Don’t Groan Right into My Home!

The Ministry of Health plans to build a 260-bed nursing home facing three blocks of flats in Bishan Street 13.

A group of Bishan residents are dead against it.

This episode comes just over a week after residents in Upper Bukit Timah banded together in a bid to block the development of taller condominiums in their neighborhood.

In another incident in February, residents of Toh Yi estate protested against the Housing Board’s plans to build studio apartments there for the elderly.

Retiree Seet Ker Lay, 70, said, “My house looks directly down at the field. Our children play football there. If there is no football field, they will play in the void deck and stain the walls.”

But full-time national serviceman Faraaz Amzar, 19, who plays football on the field, said he is willing to play elsewhere.

“As a young person, it seems strange to me that elderly people should object to building a nursing home that is meant to meet their needs,” he said.

Well said indeed.

Another resident, 41-year-old Bernard Lau, said, “the old folk will be groaning right into my home.”

He added “If their kids are going to skirt their responsibility and dump them there, then they can travel farther to visit them.”

Resident Cheong Weng Kit, 44, an IT manager who penned a petition against the Ministry’s move, asked their MP Wong Kan Seng if he would pay his electricity bills.

The petition spells out a $7.56 million electricity bill that would supposedly be incurred by affected residents over 70 years.

The residents argue that if the home is set up, airflow to their homes will be blocked and they will have to use the air-conditioner more often to dispel the heat.

A Bishan resident who wanted to be known as Hay-Ku, thinks that elderly folks in his estate will be a health threat to people like him who suffer from asthma.

He said: “I’ve seen old people with hair in their ears. Imagine if all these hair gets blown about? Hair from their ears will cause my asthma attacks to worsen!”

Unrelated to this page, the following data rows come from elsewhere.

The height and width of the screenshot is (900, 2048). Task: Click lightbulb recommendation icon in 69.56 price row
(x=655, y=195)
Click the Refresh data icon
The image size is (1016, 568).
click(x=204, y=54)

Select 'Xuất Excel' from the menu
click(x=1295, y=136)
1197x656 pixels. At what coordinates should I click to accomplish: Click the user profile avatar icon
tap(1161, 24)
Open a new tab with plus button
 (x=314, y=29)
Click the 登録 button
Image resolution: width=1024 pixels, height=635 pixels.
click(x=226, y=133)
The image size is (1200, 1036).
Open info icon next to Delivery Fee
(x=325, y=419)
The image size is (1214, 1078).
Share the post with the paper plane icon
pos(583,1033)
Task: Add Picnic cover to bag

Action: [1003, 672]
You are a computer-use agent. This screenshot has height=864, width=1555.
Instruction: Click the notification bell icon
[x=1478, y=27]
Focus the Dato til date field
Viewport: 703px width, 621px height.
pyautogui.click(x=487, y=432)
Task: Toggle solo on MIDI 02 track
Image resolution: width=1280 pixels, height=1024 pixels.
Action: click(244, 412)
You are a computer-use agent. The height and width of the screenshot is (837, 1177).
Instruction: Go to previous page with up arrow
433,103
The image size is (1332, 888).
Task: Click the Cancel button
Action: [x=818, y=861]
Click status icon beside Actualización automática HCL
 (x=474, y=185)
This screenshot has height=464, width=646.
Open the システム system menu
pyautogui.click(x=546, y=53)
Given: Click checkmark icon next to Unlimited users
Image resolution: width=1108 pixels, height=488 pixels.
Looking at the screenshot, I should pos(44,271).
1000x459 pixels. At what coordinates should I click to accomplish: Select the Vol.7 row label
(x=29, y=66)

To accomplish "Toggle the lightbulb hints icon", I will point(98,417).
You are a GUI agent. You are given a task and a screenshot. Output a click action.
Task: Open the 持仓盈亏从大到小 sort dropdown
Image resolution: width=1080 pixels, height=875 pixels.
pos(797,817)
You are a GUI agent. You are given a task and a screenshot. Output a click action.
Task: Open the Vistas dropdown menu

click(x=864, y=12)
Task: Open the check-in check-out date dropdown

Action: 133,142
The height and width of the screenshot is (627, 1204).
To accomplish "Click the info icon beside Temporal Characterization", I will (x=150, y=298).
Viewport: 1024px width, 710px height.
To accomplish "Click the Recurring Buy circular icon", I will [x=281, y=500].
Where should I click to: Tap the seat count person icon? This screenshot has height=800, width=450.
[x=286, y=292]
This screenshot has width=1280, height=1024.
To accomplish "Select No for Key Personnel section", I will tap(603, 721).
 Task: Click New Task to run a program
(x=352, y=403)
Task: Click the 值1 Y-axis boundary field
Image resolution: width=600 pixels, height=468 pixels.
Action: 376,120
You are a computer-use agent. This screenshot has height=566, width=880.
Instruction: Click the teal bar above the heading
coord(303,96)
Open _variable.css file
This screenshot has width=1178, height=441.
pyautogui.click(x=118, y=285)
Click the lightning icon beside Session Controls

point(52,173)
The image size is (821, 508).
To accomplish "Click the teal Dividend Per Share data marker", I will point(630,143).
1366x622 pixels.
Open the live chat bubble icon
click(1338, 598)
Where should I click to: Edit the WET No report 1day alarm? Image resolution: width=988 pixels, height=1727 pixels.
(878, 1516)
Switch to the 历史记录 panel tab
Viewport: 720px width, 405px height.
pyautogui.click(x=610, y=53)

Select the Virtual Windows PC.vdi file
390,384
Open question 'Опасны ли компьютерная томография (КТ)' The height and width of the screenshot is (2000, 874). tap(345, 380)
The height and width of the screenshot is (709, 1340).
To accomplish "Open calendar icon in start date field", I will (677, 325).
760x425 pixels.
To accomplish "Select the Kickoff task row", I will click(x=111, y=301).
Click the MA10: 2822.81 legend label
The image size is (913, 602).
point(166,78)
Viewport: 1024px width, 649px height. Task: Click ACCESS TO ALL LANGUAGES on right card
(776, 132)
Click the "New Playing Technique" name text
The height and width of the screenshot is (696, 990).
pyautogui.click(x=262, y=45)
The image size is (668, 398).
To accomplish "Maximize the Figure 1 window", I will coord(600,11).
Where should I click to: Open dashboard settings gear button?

I’ve long come to the conclusion that people who have made up their minds about things will say anything to justify their action, never mind how ridiculous they may sound. (The road to hell is paved with good intentions.) Reminds me of the crazy shit some old people say in Geoff Tibballs’ book.

For having the gall to say the things they said, I’m sure people like Seet Ker Lay, Bernard Lau, Cheong Weng Kit, Hay-Ku – who are not exactly spring chickens – and their ilk will live forever. I’m sure they’ll always have filial children to take care of them for the rest of their lives, that they will never grow old, or wear adult diapers because their devoted kids will be fighting with each other to wipe their sorry asses; I’m sure these guys will never stain their sheets when they are senile, bedridden and drooling away while attempting to speak, incoherently of course.

A nursing home, I’m sure will be most useful then, I guess.

Probably not.

Didn’t I just say that these super humans will never grow old?